Lotus
Journaling app with a Next.js frontend, Go gRPC backend, and Python ML + LLM service built as a sandbox for testing microservices, observability, and MLOps patterns.
What it is
A full-stack journaling monorepo. Users write entries, and backend services enrich them with topics and sentiment via ML and LLMs. It’s a deliberate learning lab for microservices, observability, and MLOps, not a shipped consumer product.
What it does
- Frontend (Next.js): CRUD for journal entries, auth flows, metrics endpoint
- Backend (Go gRPC + REST gateway): entry storage and the API surface the UI talks to
- Analyzer (Python): classification and sentiment pipelines
- Dagster + dbt: orchestration and transformation for analysis and user insights
- Django admin: database migration tooling and an admin UI
- Local platform: Docker Compose and Tilt for one-command dev with Postgres, Redis, Jaeger, Prometheus, Grafana, MLflow, and the Dagster UI
flowchart LR UI[Next.js] --> GW[REST gateway] GW --> GRPC[Go gRPC backend] GRPC --> AN[Python service] GRPC --> PG[(Postgres)] AN --> PG AN --> ML[MLflow / Dagster]
Why I built it
After years of mostly data work, I wanted more full-stack reps and a project where I could experiment with ML and LLM features. A journaling app turned out to be a good fit: the data is structured enough to model, varied enough to make sentiment and topic classification interesting, and personal enough that I’d actually use it.
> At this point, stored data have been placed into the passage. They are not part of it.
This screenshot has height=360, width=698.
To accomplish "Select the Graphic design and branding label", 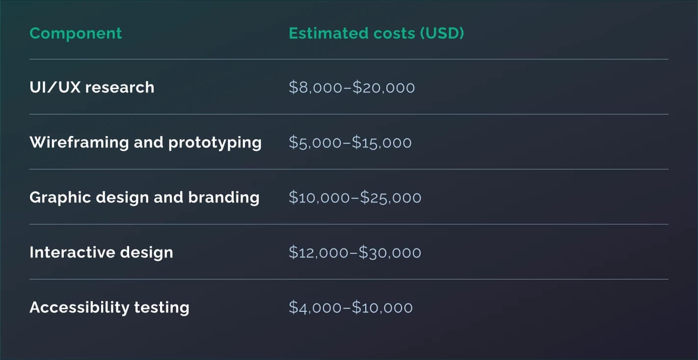I will (x=144, y=197).
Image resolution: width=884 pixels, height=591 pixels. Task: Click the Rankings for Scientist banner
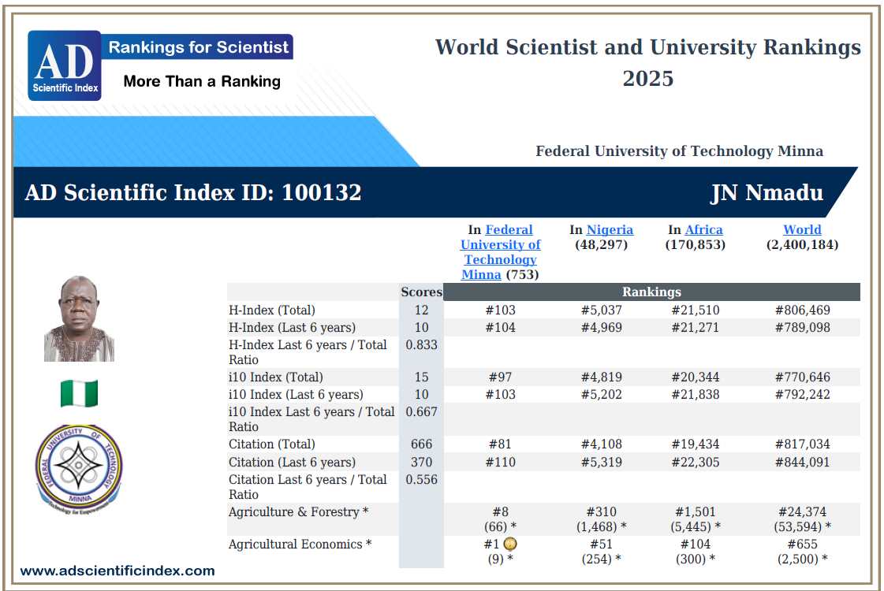coord(197,46)
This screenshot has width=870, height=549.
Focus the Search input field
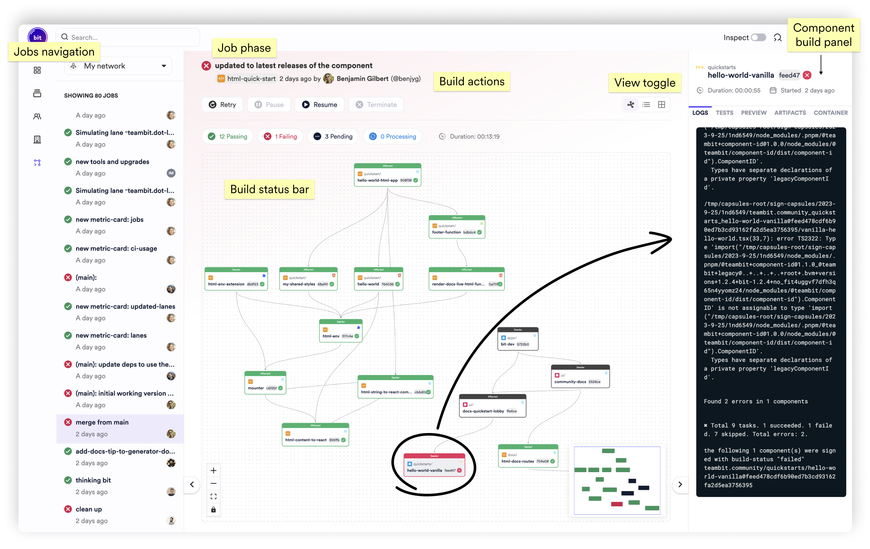pos(128,38)
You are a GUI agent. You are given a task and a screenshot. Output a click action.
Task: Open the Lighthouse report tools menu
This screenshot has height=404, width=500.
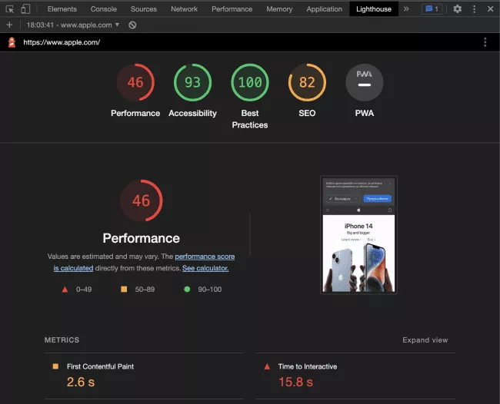coord(485,42)
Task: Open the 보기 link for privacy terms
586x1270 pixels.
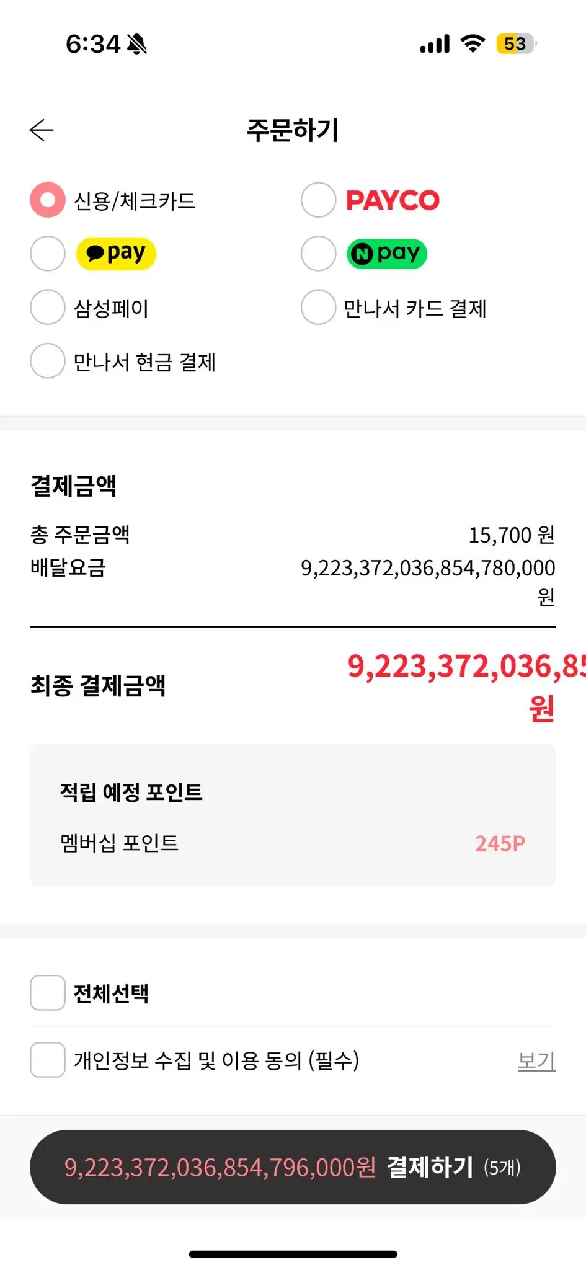Action: pos(536,1061)
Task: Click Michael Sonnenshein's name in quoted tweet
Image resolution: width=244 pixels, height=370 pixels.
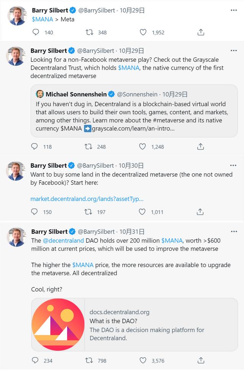Action: [x=76, y=94]
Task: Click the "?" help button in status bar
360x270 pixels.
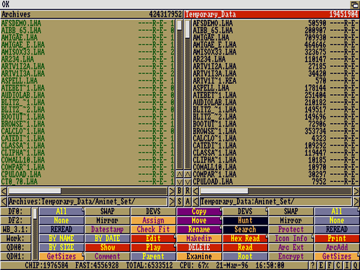Action: click(x=313, y=266)
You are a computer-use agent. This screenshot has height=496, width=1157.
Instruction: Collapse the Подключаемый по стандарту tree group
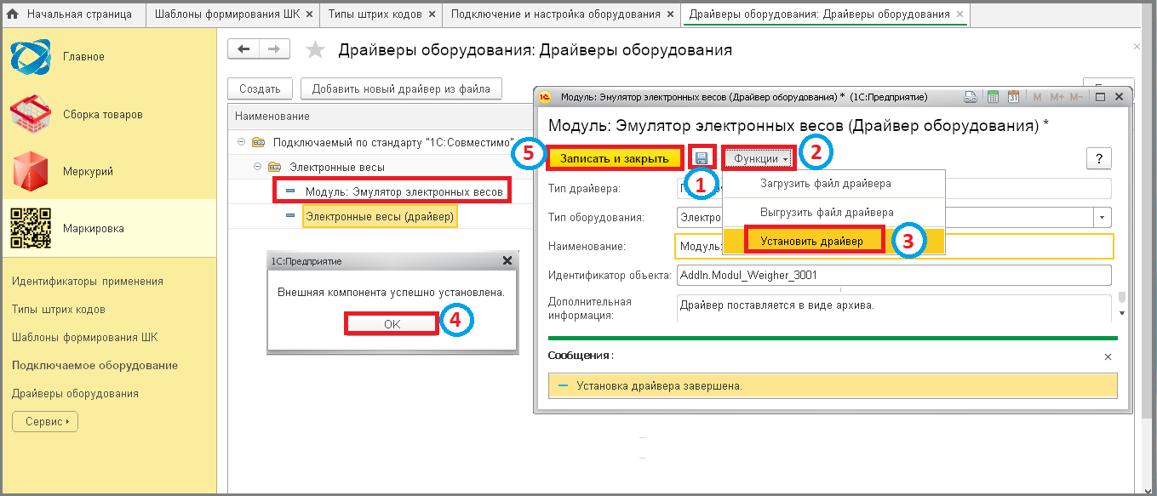tap(241, 142)
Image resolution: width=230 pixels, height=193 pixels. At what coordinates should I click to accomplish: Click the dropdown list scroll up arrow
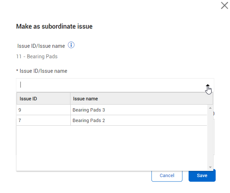[x=211, y=108]
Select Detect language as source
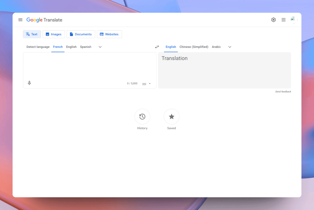 click(x=38, y=47)
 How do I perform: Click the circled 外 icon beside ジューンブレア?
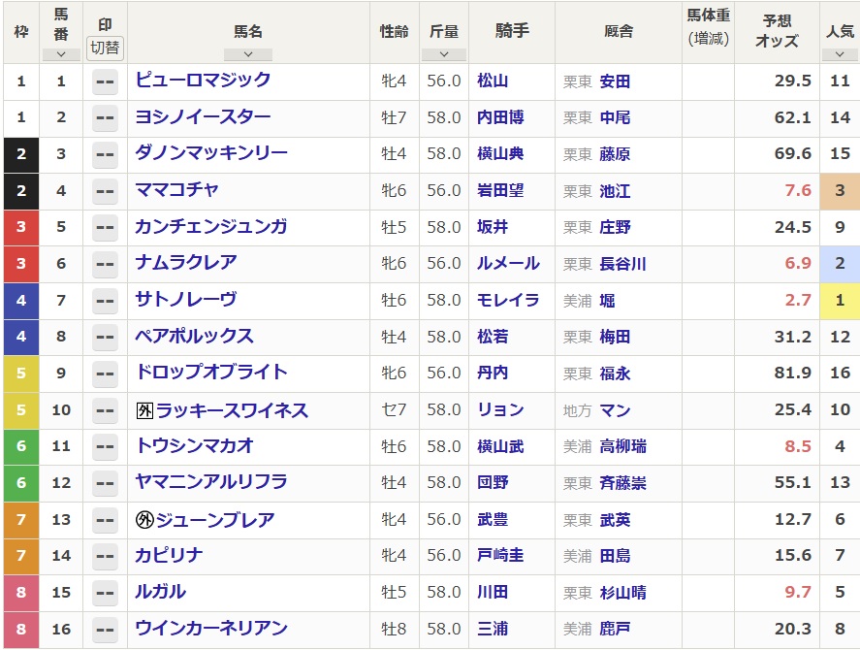click(144, 520)
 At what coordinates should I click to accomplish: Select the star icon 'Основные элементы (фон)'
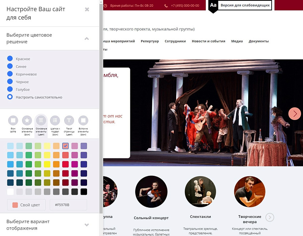(27, 120)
Structuring it as a monorepo with clear service boundaries also gave me a place to learn microservices and orchestration patterns without juggling separate repos.
Tech stack
| Area | Tools |
|---|---|
| Frontend | Next.js, TypeScript |
| Backend | Go, gRPC, REST gateway |
| Analyzer | Python, ML / LLM integrations |
| Databases | PostgreSQL, Redis |
| Orchestration | Dagster, Tilt for local dev |
| Observability | Jaeger, Prometheus, Grafana |
| CI | Per-service GitHub Actions workflows |
What I learned
- Monorepos pay off for projects like this. Dependency management, code sharing, and cross-service refactors get a lot simpler, at the cost of some up-front tooling and CI complexity. They’re now my preferred structure for multi-service work.
- Tilt is a game changer for local iteration when multiple services and infra components run together. You’re still using Docker, but Tilt’s live updates and unified log dashboard significantly speed up the feedback loop.
- LLM APIs make it cheap to prototype features that would be a slog to build with traditional ML, but the tradeoffs (latency, cost, determinism, eval) have to be managed deliberately rather than waved away.
- Writing frontend code is still miserable.